Exercise materials section start

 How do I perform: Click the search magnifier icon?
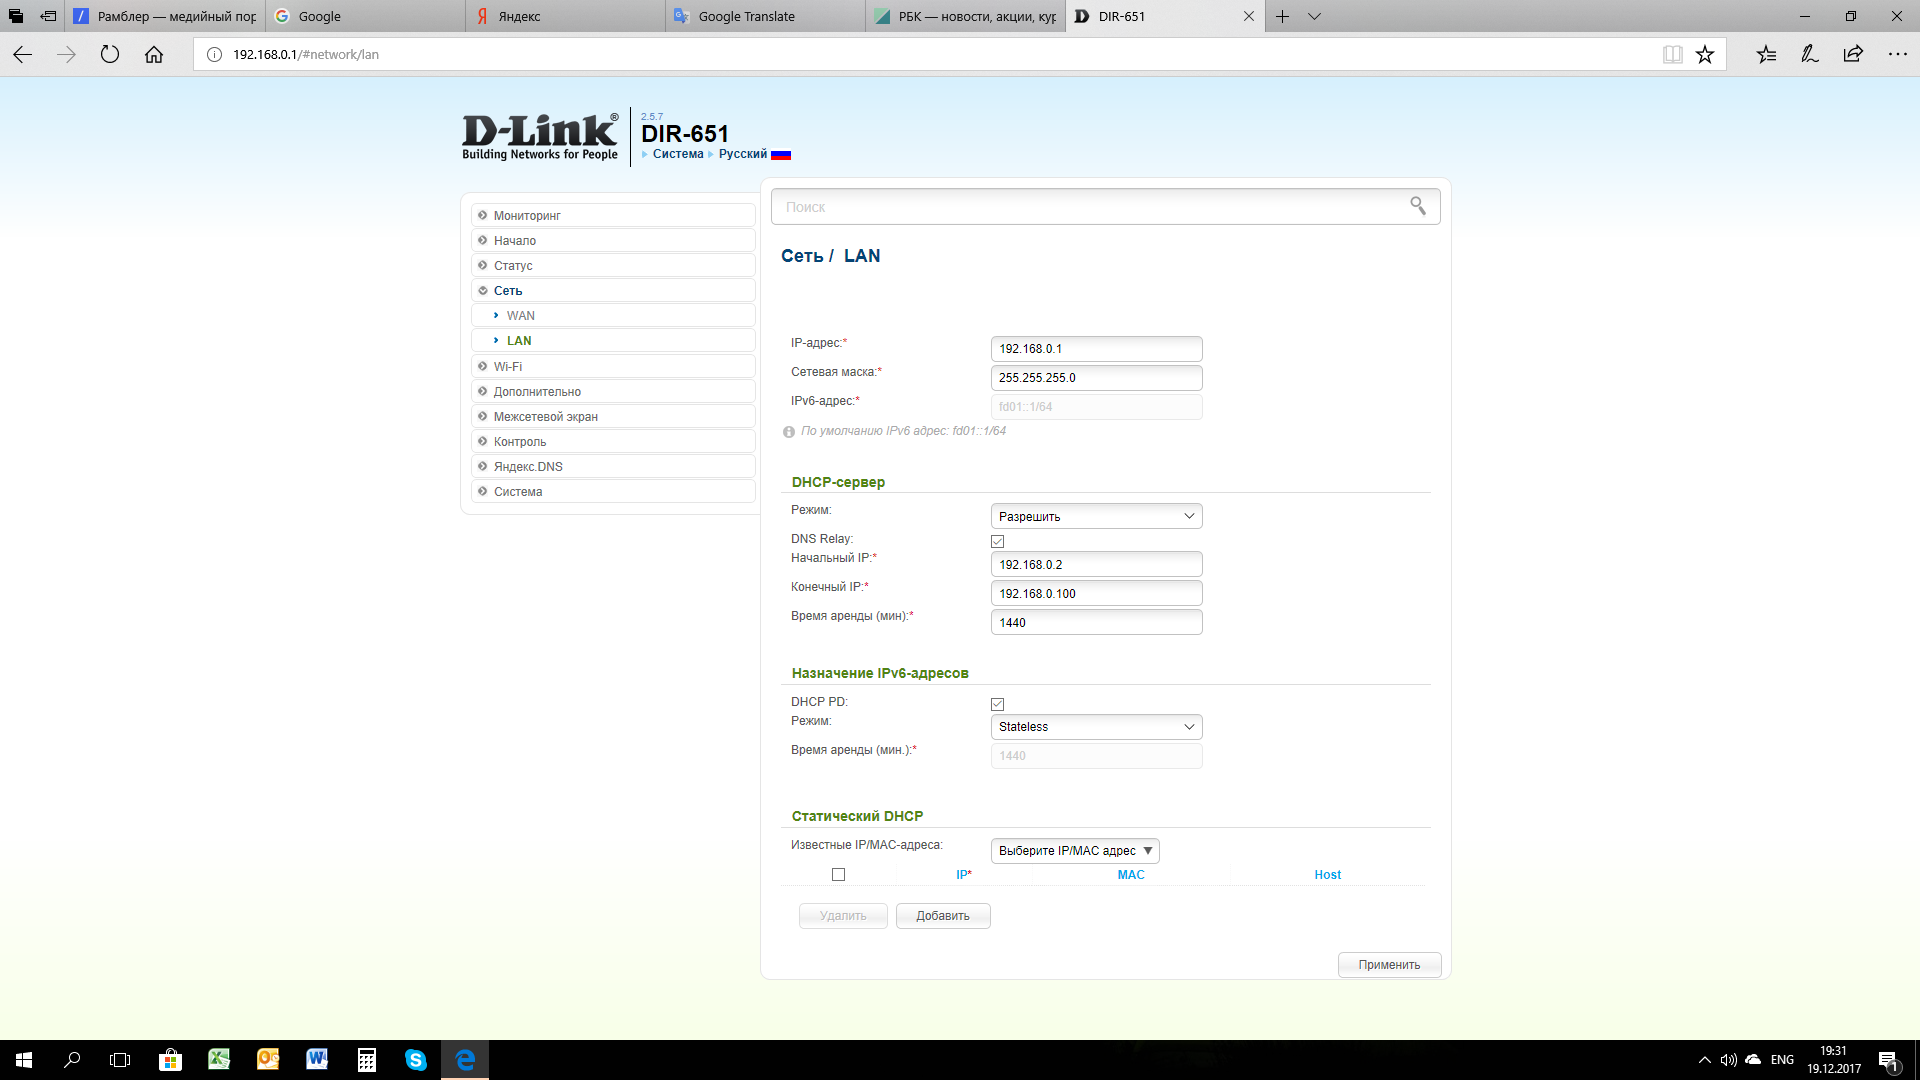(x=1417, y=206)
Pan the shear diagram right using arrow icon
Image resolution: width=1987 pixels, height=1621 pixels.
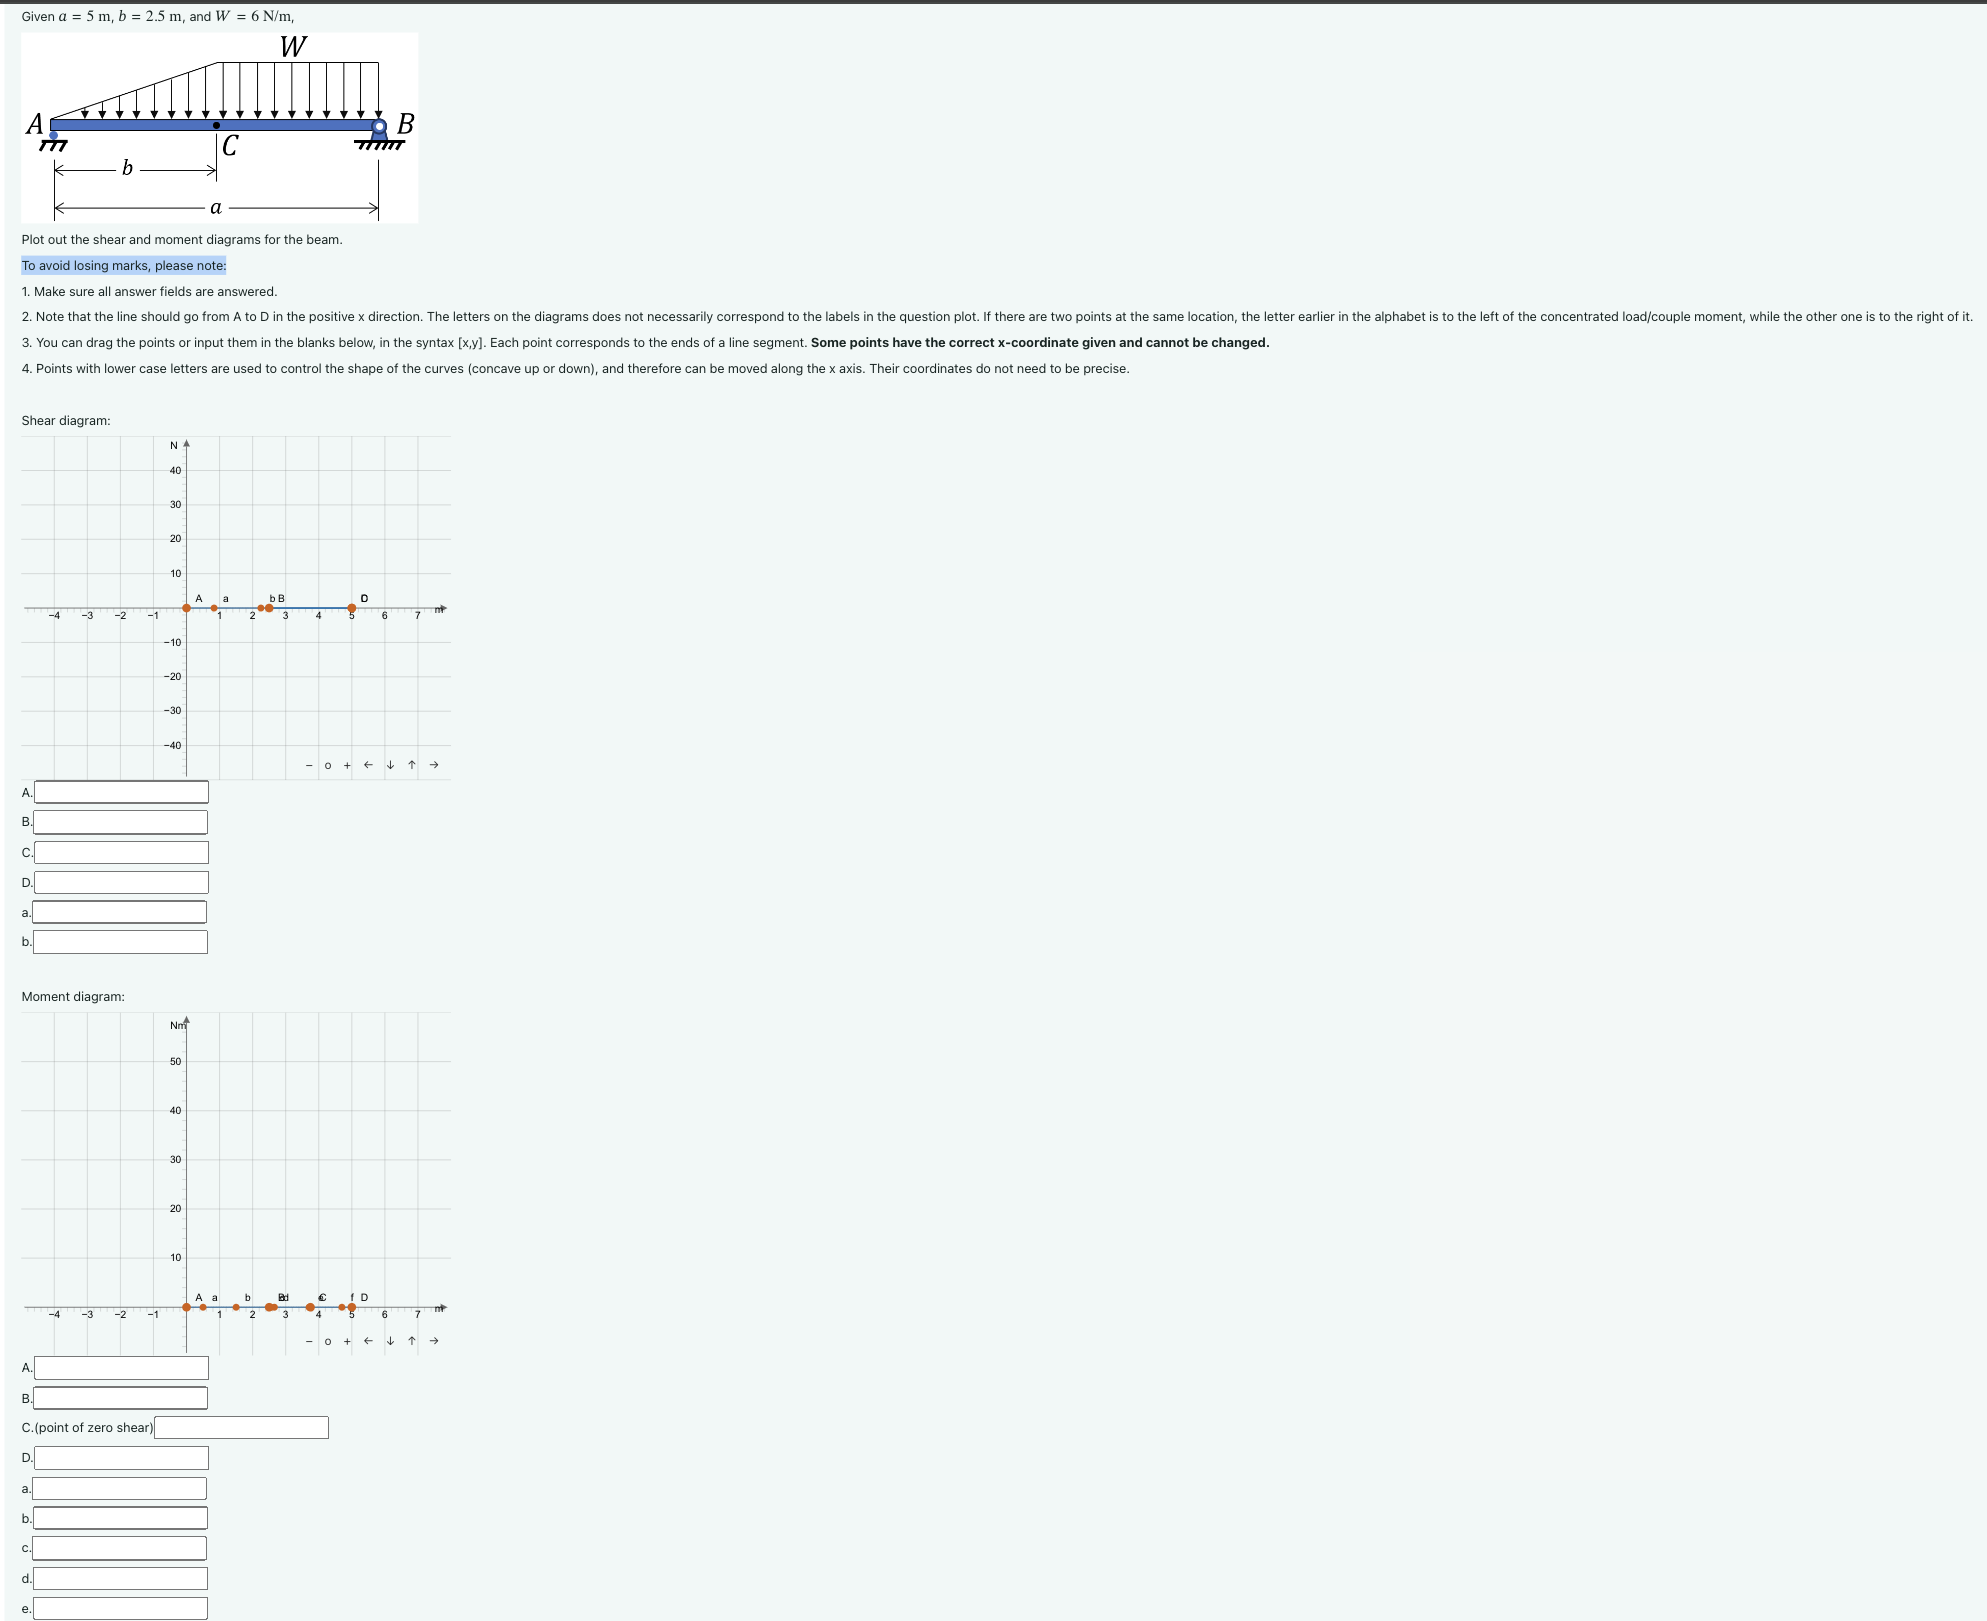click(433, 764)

Exercise materials section end

- **Problem details**
The answer must be the lines above from the line that contains "Pan the shear diagram right using arrow icon" to the final line of the data, word for word, with no pictures.

- **Answer to the problem**
Pan the shear diagram right using arrow icon
Image resolution: width=1987 pixels, height=1621 pixels.
click(433, 764)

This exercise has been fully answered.